A bipartisan investigation by the Senate intelligence committee subsequently established that all of these claims were false -- and that Mr. Wilson was recommended for the Niger trip by Ms. Plame, his wife.
NYT: And although we still do not know the answer to the original mystery, the case provided a look at the methodical way that Mr. Cheney, Mr. Libby, Karl Rove and others in the Bush inner circle set out to discredit Ms. Wilson’s husband, Joseph Wilson IV.
...So, the trial testimony showed, Mr. Cheney orchestrated an assault on Mr. Wilson’s credibility with the help of Mr. Libby and others. They whispered to journalists that Mr. Wilson’s wife worked at the C.I.A. and that nepotism was the reason he had been chosen for the trip.

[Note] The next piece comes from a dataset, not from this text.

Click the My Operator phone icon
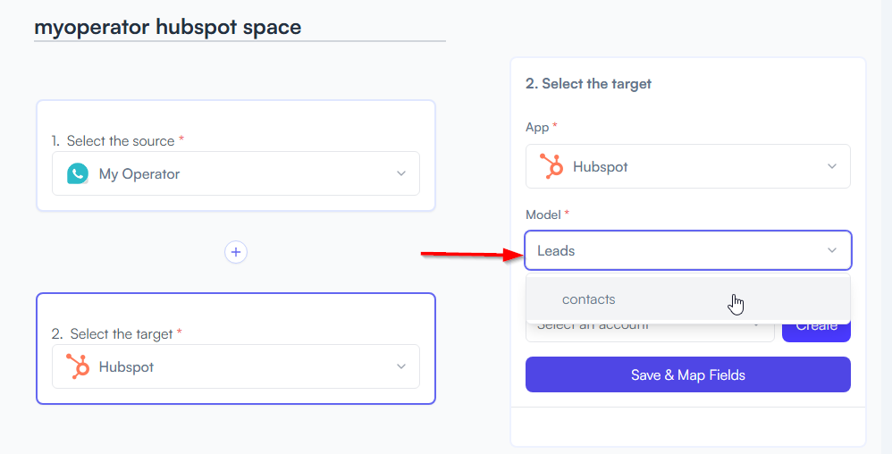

WaPo: Mr. Fitzgerald was, at least, right about one thing: The Wilson-Plame case, and Mr. Libby's conviction, tell us nothing about the war in Iraq.

NYT: The potential damage from that decision remains of real concern. But it was still a breath of fresh air to see someone in this administration, which specializes in secrecy, prevarication and evading blame, finally called to account.

It seems to me "media bias" is too simplistic an answer here, but, maybe that's it?

I really don't have any good explanation, other than some notion that facts really don't have any bearing anymore...that in a postmodern world, facts are dead.